The Bank of Canada (BOC) released its Financial System Review on May 16, 2019. This periodic review includes the BOC’s assessment of the key risks, or vulnerabilities, to the Canadian economy and the financial system. One of the central bank’s main responsibilities is to “promote safe, sound and efficient financial systems, within Canada and internationally.”
One key risk to the Canadian financial system, according to the BOC, is the “elevated level” of household indebtedness. Another key vulnerability is “imbalances in the housing market.”
For several years the BOC has highlighted these two risks as the most important.
With house prices on the decline in most of Canada’s housing markets, does the BOC see the risk to the financial system increasing?
Readers can access this month’s BOC report here.
The BOC does a regular survey of risk management experts in the finance system. Here’s a summary:
A deterioration in the global economic outlook is increasingly cited as an important risk to the Canadian financial system
Source: Bank of Canada
Despite the responses to their survey showing that risk managers are more worried than they were in late 2018, the BOC has decided to lower its assessment of the overall risks to the Canadian financial system, saying those risks have “declined modestly”. This assessment comes after a slide in house prices and deterioration to the global economic outlook. The fact that the BOC sees less risk seems odd, as household debts haven’t gone away, and corporate debts have been increasing rapidly.
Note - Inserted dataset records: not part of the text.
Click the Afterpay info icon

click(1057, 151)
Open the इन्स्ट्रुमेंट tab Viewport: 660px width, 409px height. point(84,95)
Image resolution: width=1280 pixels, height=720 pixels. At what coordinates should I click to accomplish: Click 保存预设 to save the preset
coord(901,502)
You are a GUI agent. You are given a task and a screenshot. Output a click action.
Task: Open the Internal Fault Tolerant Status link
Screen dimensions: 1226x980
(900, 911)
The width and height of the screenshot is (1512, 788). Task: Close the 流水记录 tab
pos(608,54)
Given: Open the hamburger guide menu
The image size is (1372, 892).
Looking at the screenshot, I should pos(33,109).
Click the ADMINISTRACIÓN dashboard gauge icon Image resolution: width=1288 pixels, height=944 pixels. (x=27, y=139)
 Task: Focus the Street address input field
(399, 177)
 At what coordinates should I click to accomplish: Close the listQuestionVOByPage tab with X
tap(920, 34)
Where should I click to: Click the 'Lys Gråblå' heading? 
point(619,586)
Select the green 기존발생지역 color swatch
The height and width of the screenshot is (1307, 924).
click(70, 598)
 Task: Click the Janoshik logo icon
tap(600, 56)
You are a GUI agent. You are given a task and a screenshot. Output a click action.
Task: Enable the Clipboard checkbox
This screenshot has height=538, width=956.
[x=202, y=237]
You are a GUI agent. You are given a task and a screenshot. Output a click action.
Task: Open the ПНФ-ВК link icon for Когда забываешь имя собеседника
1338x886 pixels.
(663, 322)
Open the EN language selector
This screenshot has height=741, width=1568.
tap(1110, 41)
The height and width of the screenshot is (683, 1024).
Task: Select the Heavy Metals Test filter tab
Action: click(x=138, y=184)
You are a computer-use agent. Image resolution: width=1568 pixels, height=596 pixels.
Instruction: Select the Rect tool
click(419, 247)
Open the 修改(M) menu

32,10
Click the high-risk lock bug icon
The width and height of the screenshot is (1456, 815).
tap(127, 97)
And now the collateral (real estate) that backs those debts is declining in value.
A close examination of the chart shows that two of largest increases in top risks (shown as the difference between the blue and yellow bars) were “increases in defaults in the household/corporate sector” and “drops in … property prices”.
In the report the BOC also highlighted a ratio that measures the financial wellbeing of households, focusing on debt and income.
The ratio of debt to disposable income is stable, while debt to net worth has increased recently
Until 2016 one of these ratios (blue) was improving for several years, at a rapid rate, as house prices grew faster than debts. The other ratio, debt to disposable income (yellow), continued to deteriorate, but every time it would hit new highs, showing increased vulnerability, there would be some economists quoted as saying that the higher level of household debt wasn’t a problem because household wealth was improving even faster. Since house prices peaked in 2016, the Debt-to-Net Worth ratio has worsened, climbing back up to 21 percent.
Other indicators are flashing warning signs. All the regulated lenders in Canada use a measure called the Debt-Service Ratio as their key measurement when deciding if Canadians can afford to buy a home, and how large a mortgage to offer the borrowers. This ratio (blue line below) recently hit its “historic high”, meaning that the debt burden for households is getting worse.
After being steady for years, the debt-service ratio has recently risen due to higher rates
Based on these indicators it is surprising that the BOC concluded that vulnerabilities have “declined modestly”.
The latest FSR did include one new key risk that hadn’t been highlighted before. Vulnerability #4 is “Fragile corporate Debt funding from certain markets”.
Since private sector debt is made up of household debt and non-financial corporate debt, this new risk puts the spotlight directly on private sector debt, as a key risk indicator for financial crises going back for more than a century. Whenever private sector debt as a ratio to GDP grows by 15 percent or more in a five-year period and reaches greater than 150 percent a financial crisis usually follows. Canada breached both those levels in the last decade. As the Bank for International Settlements says, Canada is in the danger zone:
Source: Bank for International Settlements. Update of original chart by D. Macdonald, Canadian Centre for Policy Alternatives, 2017
So, while the BOC is confident that risks have improved, Canadians should not get complacent. The continued increase in private sector debt combined with the decline in the main collateral asset backing those debts, real estate, suggests that a financial crisis is possible and even more likely.